Target position records:
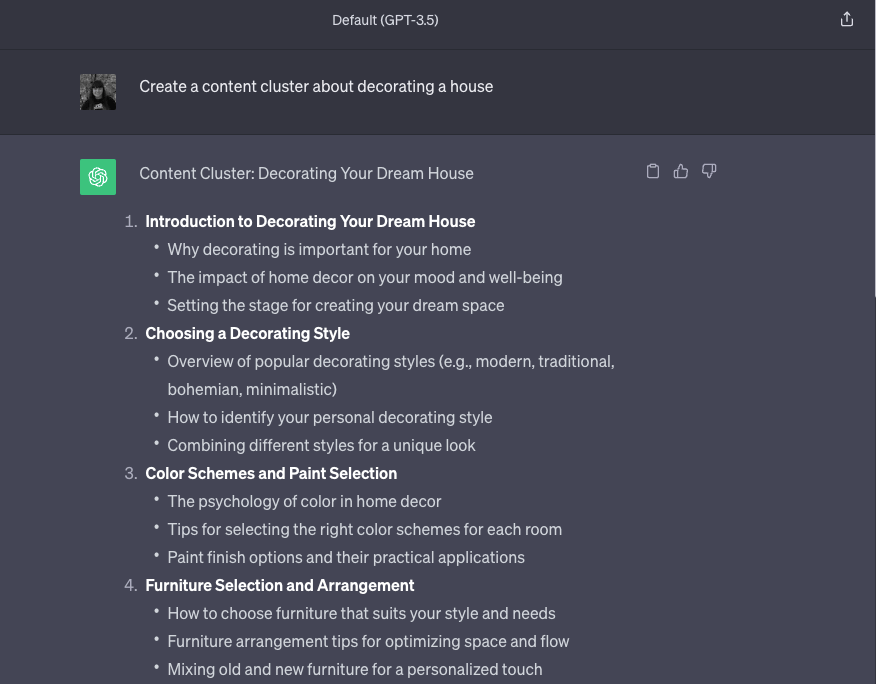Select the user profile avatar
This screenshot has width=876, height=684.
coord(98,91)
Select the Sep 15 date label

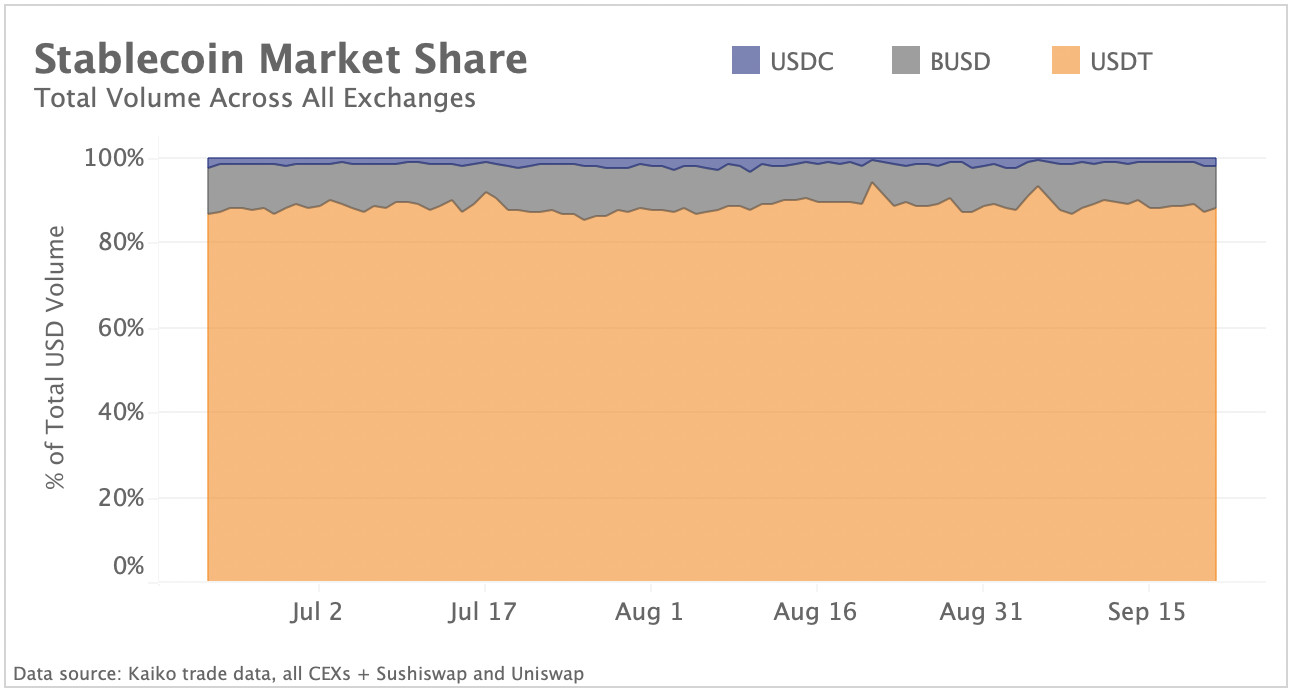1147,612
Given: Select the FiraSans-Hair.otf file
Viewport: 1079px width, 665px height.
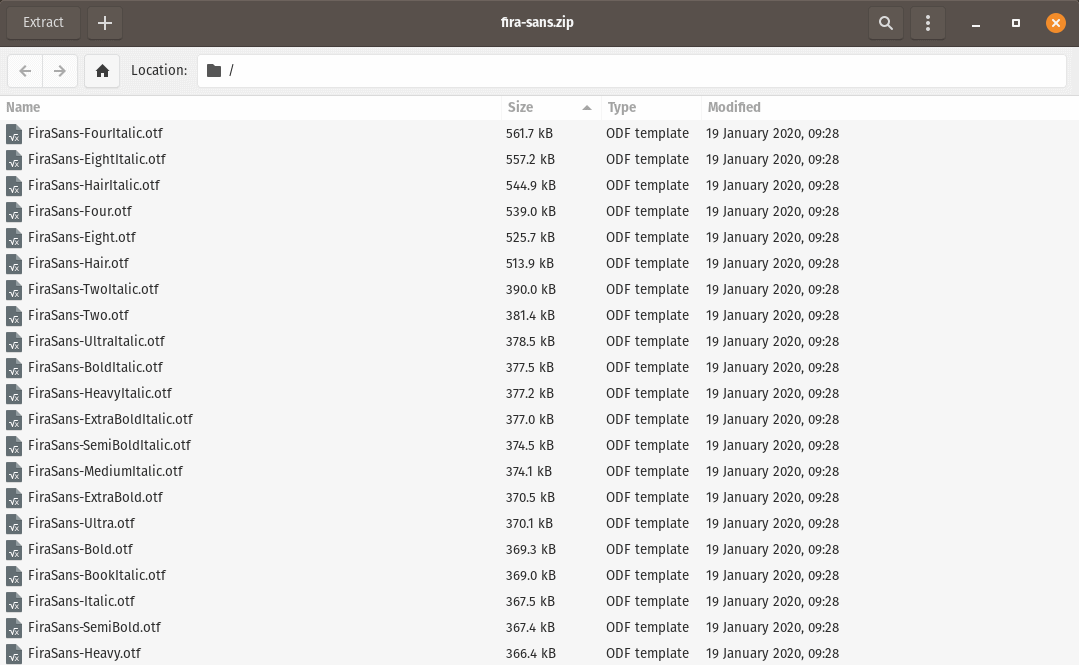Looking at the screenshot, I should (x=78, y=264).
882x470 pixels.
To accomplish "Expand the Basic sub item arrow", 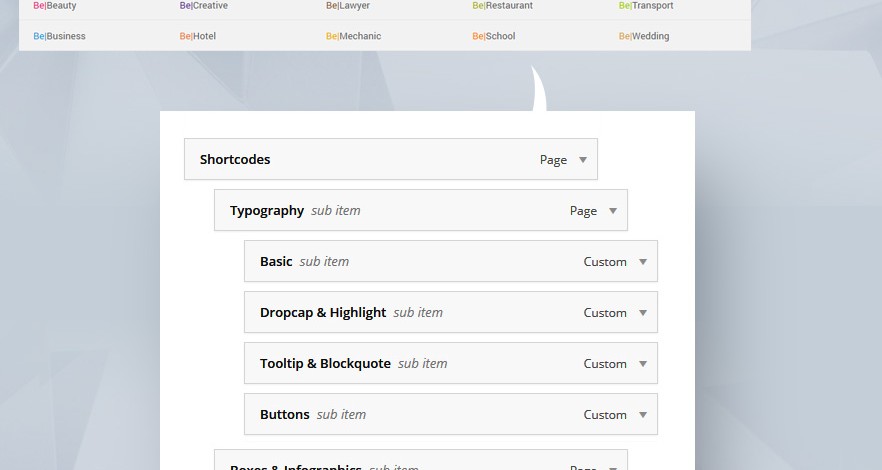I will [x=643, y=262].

» WHAT YOU SHOULD DO
How many lines above contain the string "height"? Reply with only the number.

» RESPONSE TO THIS EXERCISE
2